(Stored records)

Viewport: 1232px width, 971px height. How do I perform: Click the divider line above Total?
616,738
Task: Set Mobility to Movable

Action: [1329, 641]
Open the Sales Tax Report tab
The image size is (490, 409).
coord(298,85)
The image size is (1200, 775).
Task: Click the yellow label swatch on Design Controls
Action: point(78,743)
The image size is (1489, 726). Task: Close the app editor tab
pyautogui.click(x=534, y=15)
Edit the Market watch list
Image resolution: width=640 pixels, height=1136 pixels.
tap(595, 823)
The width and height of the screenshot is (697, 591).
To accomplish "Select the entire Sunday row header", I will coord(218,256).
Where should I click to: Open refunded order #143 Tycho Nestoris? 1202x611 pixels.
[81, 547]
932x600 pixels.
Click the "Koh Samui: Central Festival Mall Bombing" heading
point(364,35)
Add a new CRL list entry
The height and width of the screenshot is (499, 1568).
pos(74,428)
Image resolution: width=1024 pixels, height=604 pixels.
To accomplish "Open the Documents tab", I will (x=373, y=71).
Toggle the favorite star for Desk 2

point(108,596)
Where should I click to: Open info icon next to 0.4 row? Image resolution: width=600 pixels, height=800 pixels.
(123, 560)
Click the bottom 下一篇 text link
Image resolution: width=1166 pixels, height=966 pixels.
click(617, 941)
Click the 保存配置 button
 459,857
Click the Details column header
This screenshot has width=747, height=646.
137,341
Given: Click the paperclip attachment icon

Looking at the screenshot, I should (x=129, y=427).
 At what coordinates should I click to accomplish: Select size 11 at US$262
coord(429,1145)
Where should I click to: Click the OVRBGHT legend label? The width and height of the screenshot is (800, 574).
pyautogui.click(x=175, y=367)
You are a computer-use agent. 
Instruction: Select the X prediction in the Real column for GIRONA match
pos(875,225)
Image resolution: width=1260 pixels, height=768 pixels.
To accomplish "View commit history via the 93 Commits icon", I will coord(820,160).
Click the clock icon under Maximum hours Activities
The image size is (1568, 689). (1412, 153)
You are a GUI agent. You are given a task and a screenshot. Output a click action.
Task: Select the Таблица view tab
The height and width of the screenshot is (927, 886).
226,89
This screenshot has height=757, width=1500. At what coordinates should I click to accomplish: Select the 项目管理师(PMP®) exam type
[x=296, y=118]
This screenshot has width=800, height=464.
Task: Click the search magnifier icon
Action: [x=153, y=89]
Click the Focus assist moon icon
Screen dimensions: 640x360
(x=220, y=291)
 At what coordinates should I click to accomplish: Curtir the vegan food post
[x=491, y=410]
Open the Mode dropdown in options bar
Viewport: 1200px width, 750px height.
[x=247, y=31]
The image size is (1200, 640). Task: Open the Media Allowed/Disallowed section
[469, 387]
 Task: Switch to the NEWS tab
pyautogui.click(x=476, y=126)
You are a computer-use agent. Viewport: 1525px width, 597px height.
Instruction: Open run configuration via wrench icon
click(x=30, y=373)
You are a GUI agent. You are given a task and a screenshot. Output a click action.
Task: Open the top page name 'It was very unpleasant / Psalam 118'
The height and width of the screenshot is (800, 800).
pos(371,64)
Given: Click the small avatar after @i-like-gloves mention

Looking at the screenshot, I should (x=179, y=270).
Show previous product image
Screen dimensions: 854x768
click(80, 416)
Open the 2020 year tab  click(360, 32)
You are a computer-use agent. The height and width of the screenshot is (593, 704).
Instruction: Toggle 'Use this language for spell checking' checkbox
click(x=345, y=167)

What you should do:
Starting at the line that holds "The height and width of the screenshot is (800, 800).", set down each line exactly through the last line of the records above, and no others.

Exercise answer:
The height and width of the screenshot is (800, 800).
pos(371,64)
Given: Click the small avatar after @i-like-gloves mention

Looking at the screenshot, I should (x=179, y=270).
Show previous product image
Screen dimensions: 854x768
click(80, 416)
Open the 2020 year tab  click(360, 32)
You are a computer-use agent. The height and width of the screenshot is (593, 704).
Instruction: Toggle 'Use this language for spell checking' checkbox
click(x=345, y=167)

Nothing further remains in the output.